__GIVEN PROBLEM 1__
Change the Eric Rohmer guide. Begin at the words "Everything you need" and stop after "company were instantly recognisable.", replacing "director" with "filmmaker".
__GIVEN PROBLEM 2__
Using the Eric Rohmer guide, decide whether each statement agrees with it: (a) Rohmer died five years before 2015; (b) Rohmer was the most flamboyant member of the French New Wave; (c) Rohmer's films reveal a great deal about him. Answer yes or no for each and quote the deciding words.
__GIVEN PROBLEM 3__
Proceed with the Eric Rohmer guide, starting after its final sentence.

* BEGIN PAGE EXTRACT *

Eric Rohmer for beginners

Everything you need to know when coming new to the beguiling world of French director Eric Rohmer, famous for his three great film series about love and relationships.

Eric Rohmer filming Pauline at the Beach (1983) with actor Arielle Dombasle

Five years on from his death, BFI Southbank has started 2015 with a timely reassessment of Eric Rohmer. The least flamboyant member of the French New Wave, he achieved such a rare consistency of theme and tone that the elegant, erudite features he produced over four decades for his own Films du Losange company were instantly recognisable.

Reliant more on gestures and glances than melodramatic actions, Rohmer’s series and stand-alone offerings were witty, astute and compassionate. But, while his pictures speak volumes about the preoccupations of ordinary people, they reveal very little about the man who made them.

* END PAGE EXTRACT *
* BEGIN RAW RECORDS *

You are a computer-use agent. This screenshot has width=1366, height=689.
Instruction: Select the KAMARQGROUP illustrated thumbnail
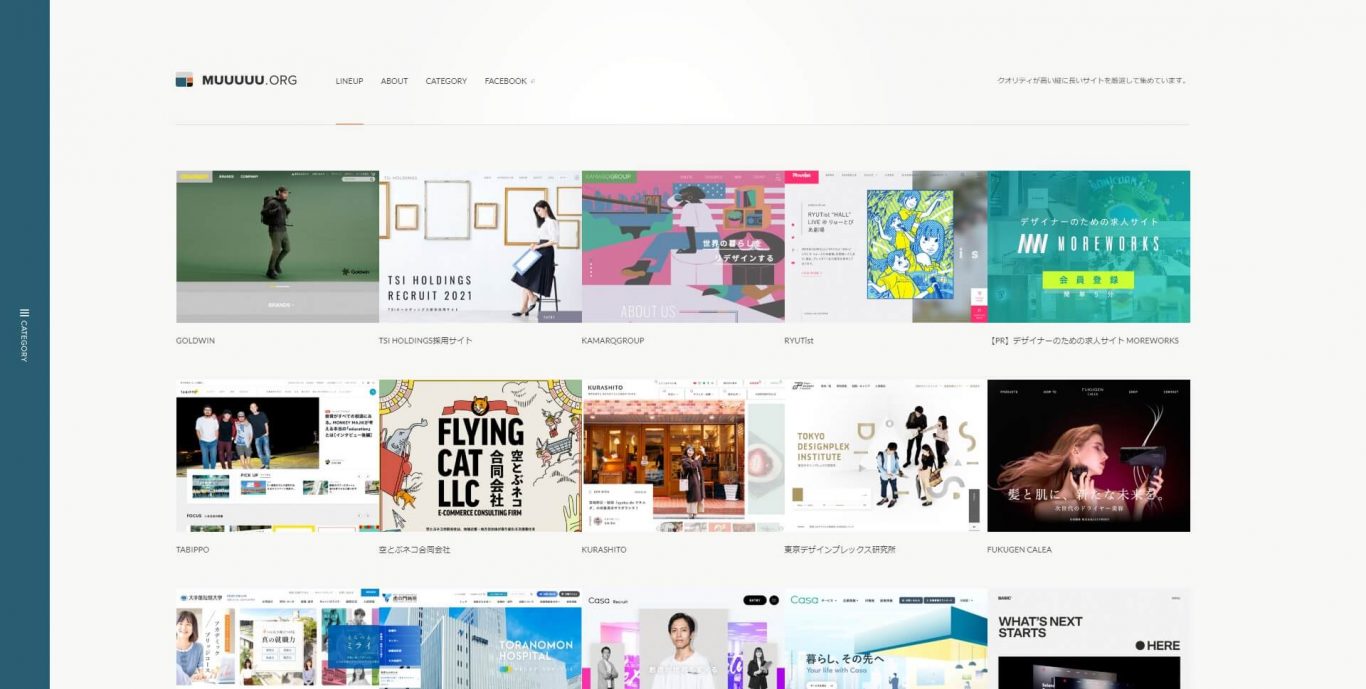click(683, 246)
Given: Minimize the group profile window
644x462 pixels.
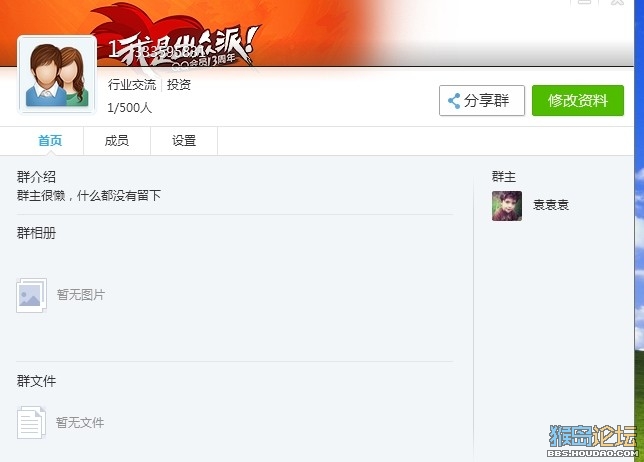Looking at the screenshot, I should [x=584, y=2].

* END RAW RECORDS *
* BEGIN RAW RECORDS *

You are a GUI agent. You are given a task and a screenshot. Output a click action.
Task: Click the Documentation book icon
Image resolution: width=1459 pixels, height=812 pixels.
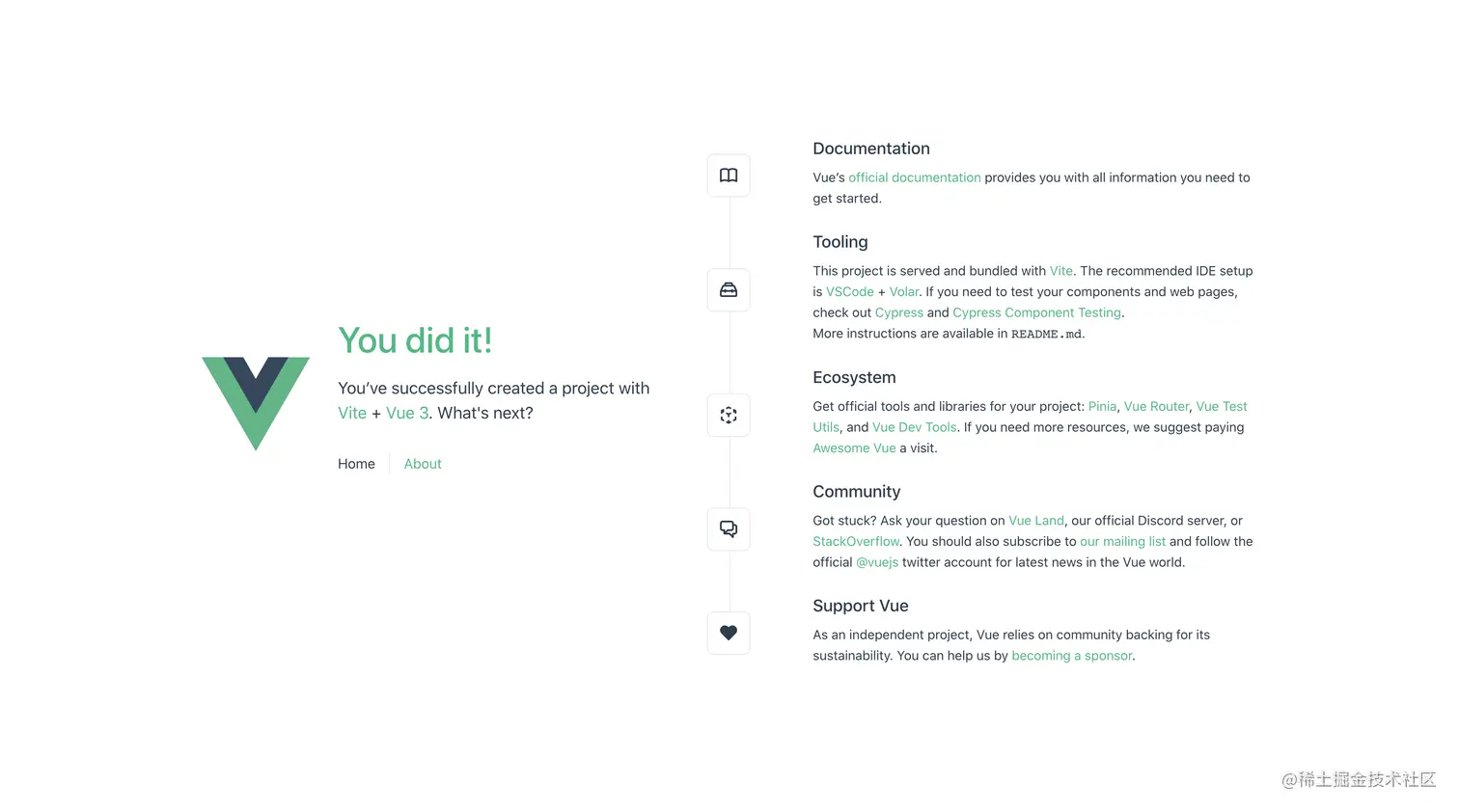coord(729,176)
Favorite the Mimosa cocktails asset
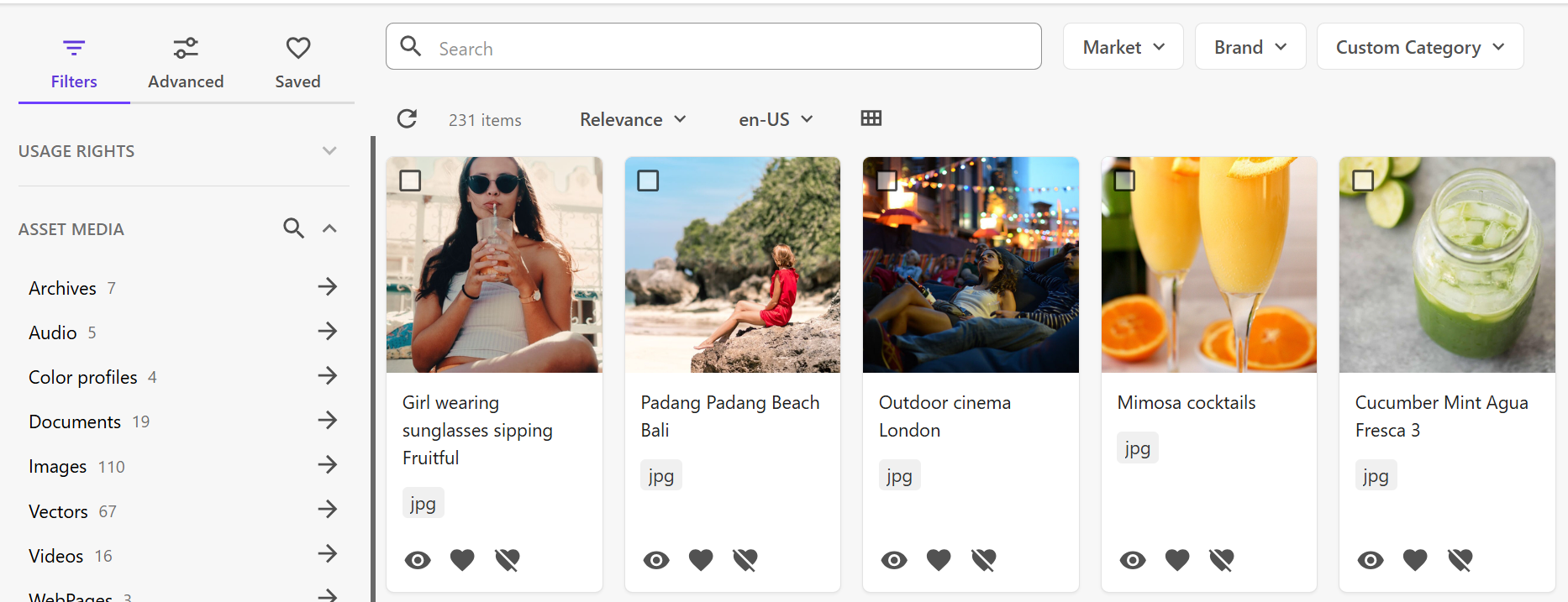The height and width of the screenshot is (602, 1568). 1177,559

* END RAW RECORDS *
* BEGIN RAW RECORDS *

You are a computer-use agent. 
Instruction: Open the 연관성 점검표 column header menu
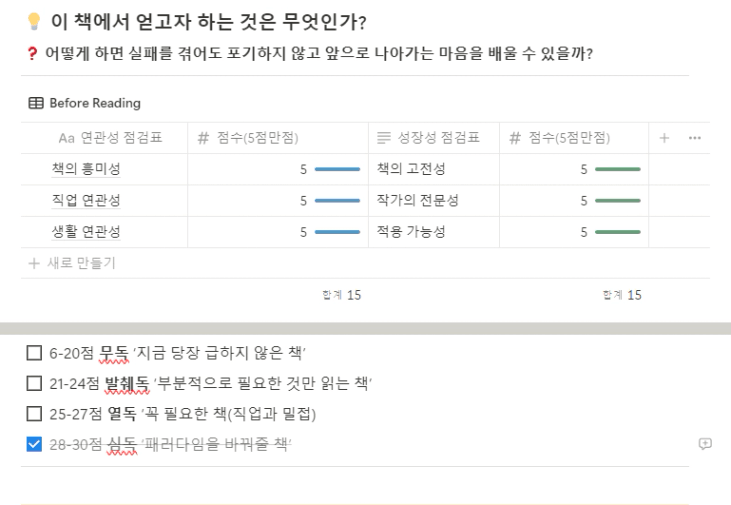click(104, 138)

* END RAW RECORDS *

__ANSWER 1__
Everything you need to know when coming new to the beguiling world of French filmmaker Eric Rohmer, famous for his three great film series about love and relationships.

Eric Rohmer filming Pauline at the Beach (1983) with actor Arielle Dombasle

Five years on from his death, BFI Southbank has started 2015 with a timely reassessment of Eric Rohmer. The least flamboyant member of the French New Wave, he achieved such a rare consistency of theme and tone that the elegant, erudite features he produced over four decades for his own Films du Losange company were instantly recognisable.

__ANSWER 2__
(a) Yes: "Five years on from his death, BFI Southbank has started 2015 with a timely reassessment of Eric Rohmer."
(b) No: "The least flamboyant member of the French New Wave"
(c) No: "they reveal very little about the man who made them."

__ANSWER 3__
Something of an enigma

Eric Rohmer took his privacy very seriously. He told some reporters he was born Maurice Henri Joseph Schérer, others Jean-Marie Maurice Schérer. His birthplace was sometimes Tulle, other times Nancy, while his birthday was variously given as 21 March 1920, 1 December 1920 and 4 April 1923.

A Good Marriage (1982)

He published the 1946 novel Elisabeth under the nom de plume Gilles Cordier, while his cinematic pseudonym was inspired by Erich von Stroheim and pulp novelist Sax Rohmer. Although never a recluse, he insisted he kept a low profile so he could shoot quickly and cheaply on location. However, he attended the New York premiere of one of his films wearing a fake moustache and his bourgeois, Catholic mother, Mathilde, supposedly died without ever knowing that her son was a famous film director.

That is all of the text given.